▸ **Exercise prompt**
Copy word for word the part of the hydropower text below that opens with the words containing "Piedmont Hydro Technologies, LLC" and closes with "through the turbine.".

▸ **Source extract**
------------

Piedmont Hydro Technologies, LLC considers hydropower to be a renewable source of energy. No fuel, including water, is consumed to make hydropower. All hydro requires is water flowing through a turbine to make electricity; only energy is removed from the water (that, and trash from the river that could clog up or damage the turbines). Water exits a hydropower facility slower and cleaner, but otherwise unaltered.  There are no significant changes to temperature, pH, or dissolved oxygen due to water passing through the turbine.

Energy that would have otherwise been wasted by tumbling down the riverbed is instead turned into clean electric power; electricity produced with zero emissions. That power would otherwise have to have been produced by other methods. In the U.S., that likely means burning fossil fuels, a process that produces environmentally harmful by-products. (Fossil fuels provide about 81% of all the energy  consumed in the United States.) (Source:
http://www.eia.gov/)

Reduction of Greenhouse Gases

For example, a 1 MW (1000 kW) hydropower plant, operating at a 50% plant factor (a reasonable assumption, although many plants, if sized correctly, have a much higher plant factor), would produce 4.38 GWh (4,380,000 kWh) of green energy in a year. This is enough energy to power roughly 400 average U.S. homes.

------------

▸ **Data rows**
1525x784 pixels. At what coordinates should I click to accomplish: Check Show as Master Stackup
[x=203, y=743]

------------

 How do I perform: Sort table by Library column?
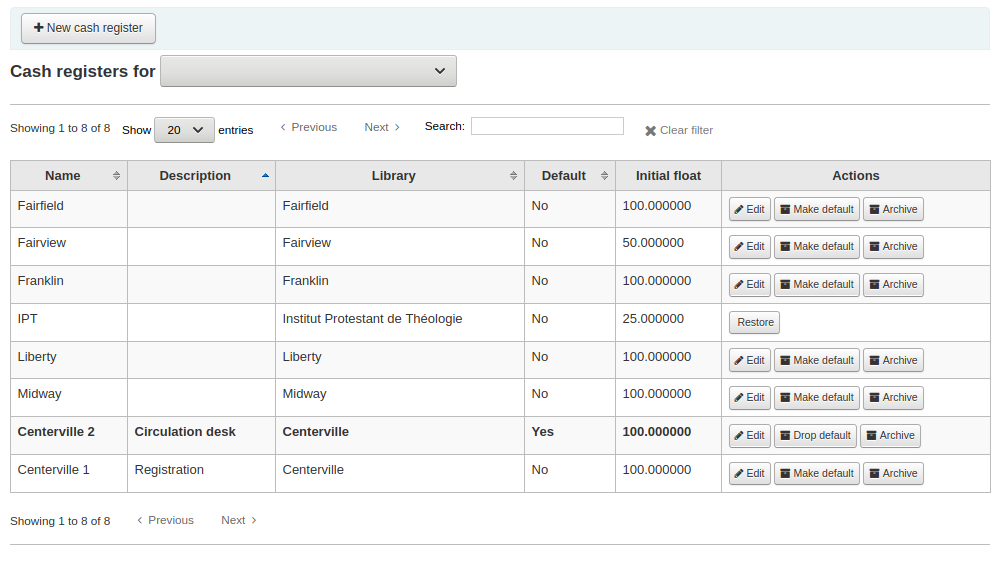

------------

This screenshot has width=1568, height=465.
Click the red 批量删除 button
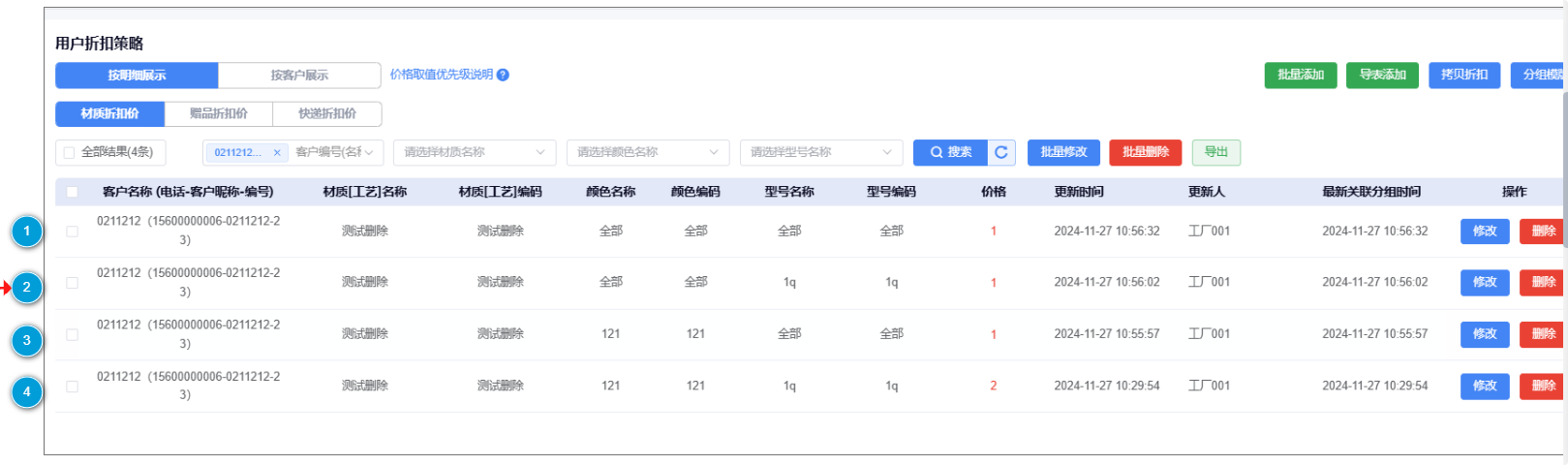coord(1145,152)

------------

▸ **Reply to the task**
Piedmont Hydro Technologies, LLC considers hydropower to be a renewable source of energy. No fuel, including water, is consumed to make hydropower. All hydro requires is water flowing through a turbine to make electricity; only energy is removed from the water (that, and trash from the river that could clog up or damage the turbines). Water exits a hydropower facility slower and cleaner, but otherwise unaltered.  There are no significant changes to temperature, pH, or dissolved oxygen due to water passing through the turbine.